An additional factor is that Motibhai Patel has a considerably larger financial interest in leasing duty free outlets at the Nadi Airport from Airports Fiji Limited (AFL) which is under the direct control of the Regime.

Once enjoying a complete monopoly, these lucrative duty free outlets were recently opened up to competition through the entry of another local company (Tappoos) which also happens to have large business deals with the Fiji National Provident Fund, the largest financial institution in Fiji, and also under the direct control of the Regime.

All airport leases were recently dissolved by Decree (not challengeable in court) and reallocations are pending.

Any further reduction of space for Motibhai Patel by AFL (which may occur purely with the commercial objective of increasing government revenue) has the potential to significantly reduce Motibhai's profits by amounts which are far greater than the profits from The Fiji Times which has already taken a beating because of the denial of Government advertising.

It is totally understandable if the current publisher and editor of The Fiji Times were to take great care to minimize newspaper content critical of the Regime.

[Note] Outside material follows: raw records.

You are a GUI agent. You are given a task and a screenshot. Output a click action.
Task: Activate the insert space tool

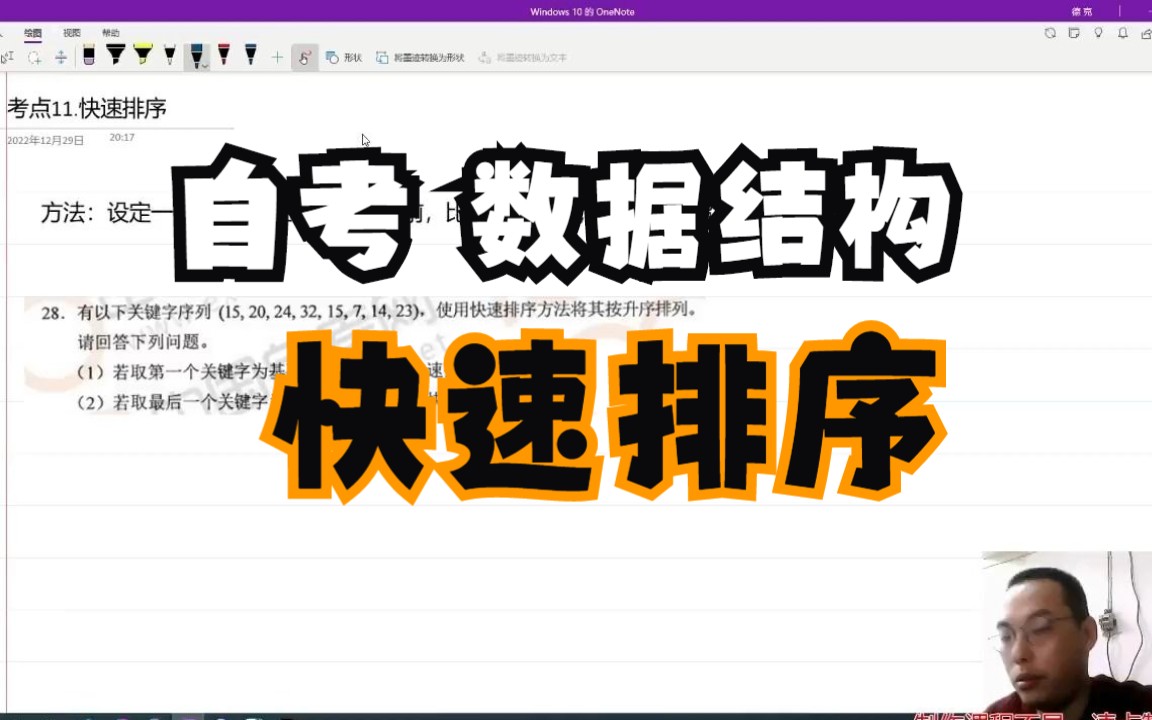pos(60,57)
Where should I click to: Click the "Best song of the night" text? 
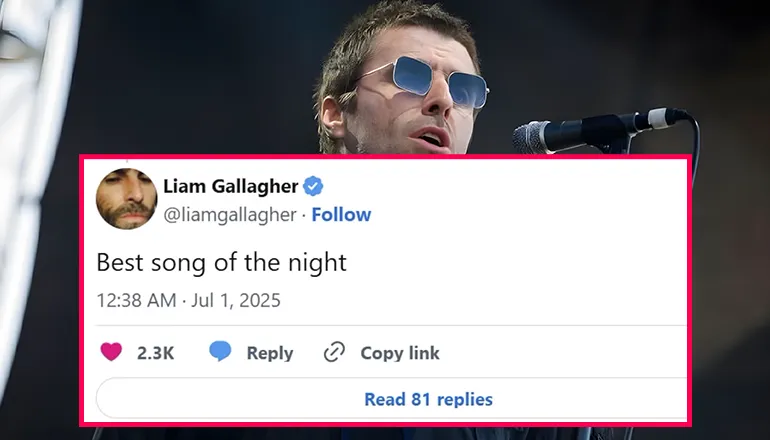click(x=220, y=263)
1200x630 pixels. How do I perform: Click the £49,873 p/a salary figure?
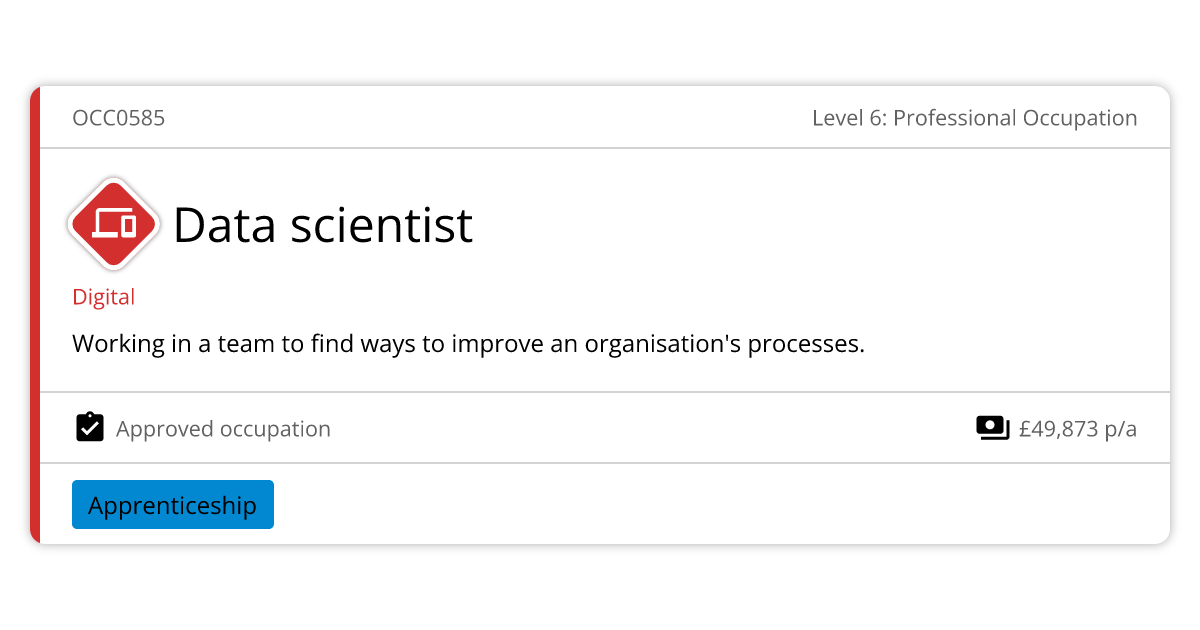pos(1077,429)
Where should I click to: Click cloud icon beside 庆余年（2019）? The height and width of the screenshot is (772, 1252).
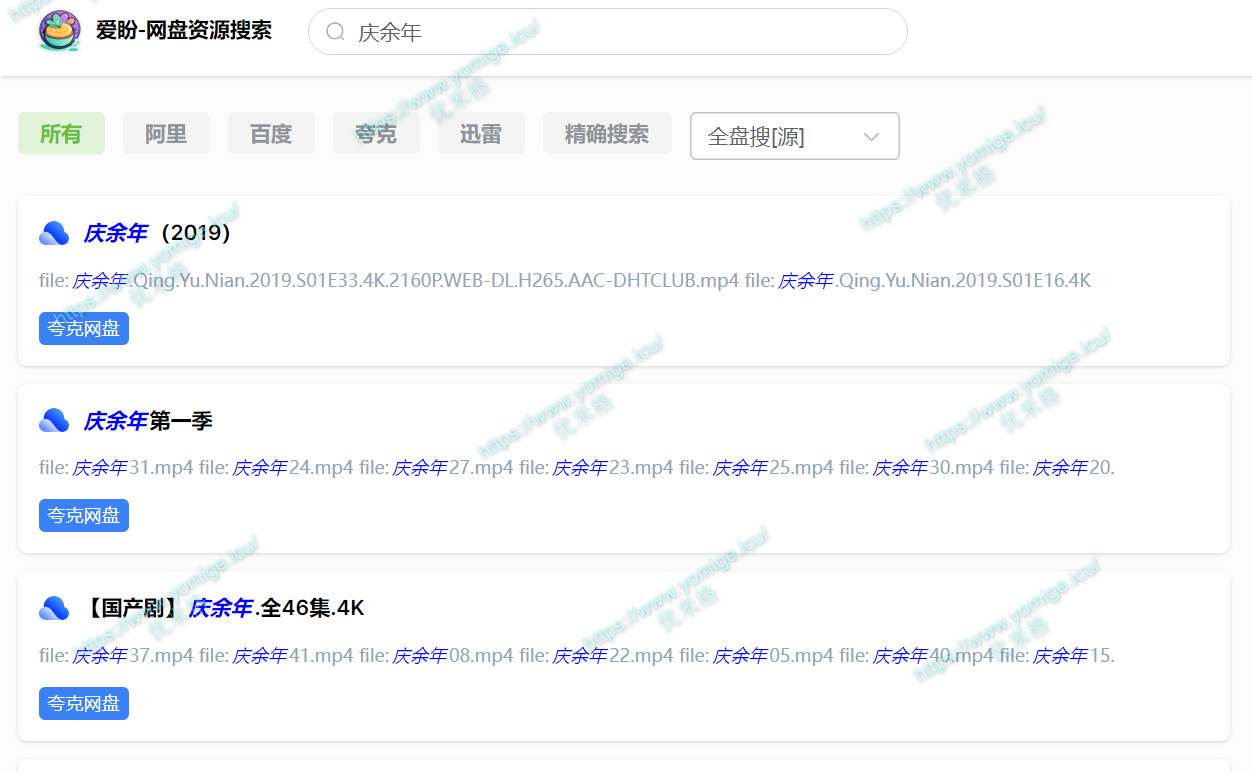coord(54,233)
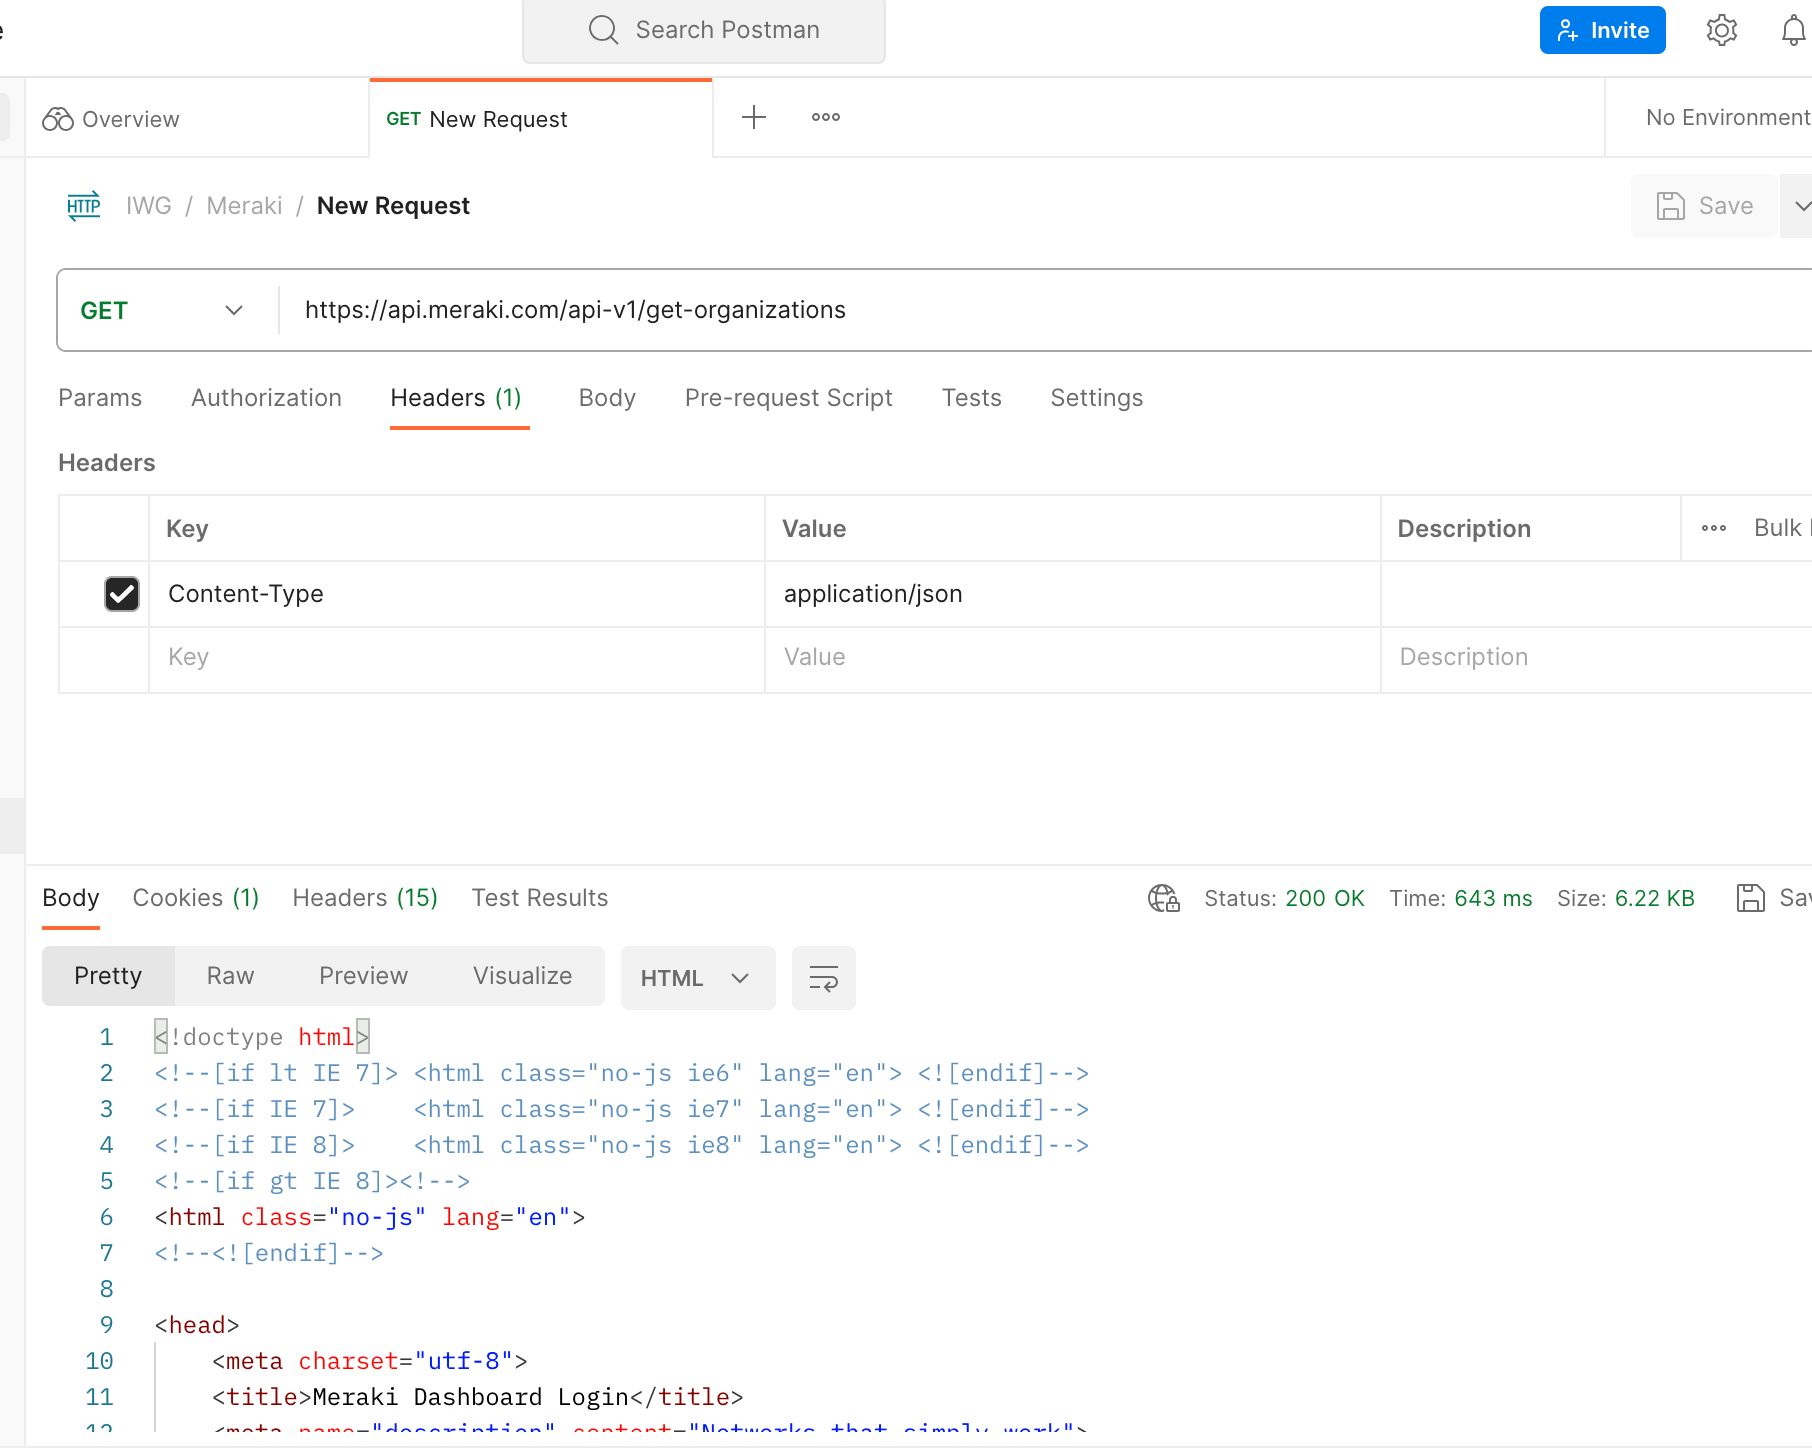
Task: Open the No Environment selector
Action: tap(1727, 118)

This would not even require any instruction from the owner- merely human sensitivity on the part of the publisher and editor to their elderly owner's predicament.

The Fiji Sun
The Fiji Sun is owned by the CJ Patel family (key director Sandip Patel), a large corporate player in the Fiji economy with major importing and franchising interests involving many international brands. 

CJ Patel recently purchased the monopoly Rewa Dairy company, concurrently with the receipt of substantial discriminatory assistance from the Regime, thereby raising the price of milk and milk products.

CJ Patel's Financial Controller (a Sri Lankan) has been appointed by and serves the Regime on a wide range of influential Government Boards often as the chair.

On the Fiji National Provident Fund, the Board with the direction and support of the Regime, has rammed through massive reductions to existing pensions by  Decree, with an already existing legal challenge being thrown out of court (although under the ill-fated Ghai Draft Constitution, such challenges would have been re-allowed- thereby sealing its own fate).

The Fiji Sun owners therefore face the prospect of enjoying many financial incentives (including a monopoly on government advertising revenues) to be totally supportive of the Regime through the news paper, and censor opposite views, as it has blatantly done for the last four years.

I can testify that the Fiji Sun not only will not print most articles by me questioning Regime policies (thereby driving me to the blogs and ultimately my own website), but freely prints pro-Regime articles viciously attacking me and my views, while refusing me the right of reply in my own country.

[I acknowledge that they have allowed an article from me on electoral reform (when the Ghai Commission was still in favour) and a letter to the editor on the destruction of mangroves by developers, completely counter to established environment policy planning].

Television and radio
There are two television stations of which two will be discussed here: Fiji Television, and the government-owned Fiji Broadcasting Corporation, which started off as a radio station.

The historically dominant Fiji Television is independently owned by Fijian provincial councils (Yasana Holdings) and other private shareholders including the local business mogul and tycoon Hari Punja.

Hari Punja has a wide variety of business interests in Fiji, many vulnerable to discretionary government policies or tariffs and other measures with potential costs far outweighing any profits from Fiji TV.

Negatively perceived by the Regime, Fiji TV faces the trauma  of having its license currently renewed on a six monthly basis, arguably a blatant policy of intimidation.

Its management and senior staff have been subjected to intimidation by the Regime and it now practices self-censorship on many programs which previously would have been called good "investigative journalism".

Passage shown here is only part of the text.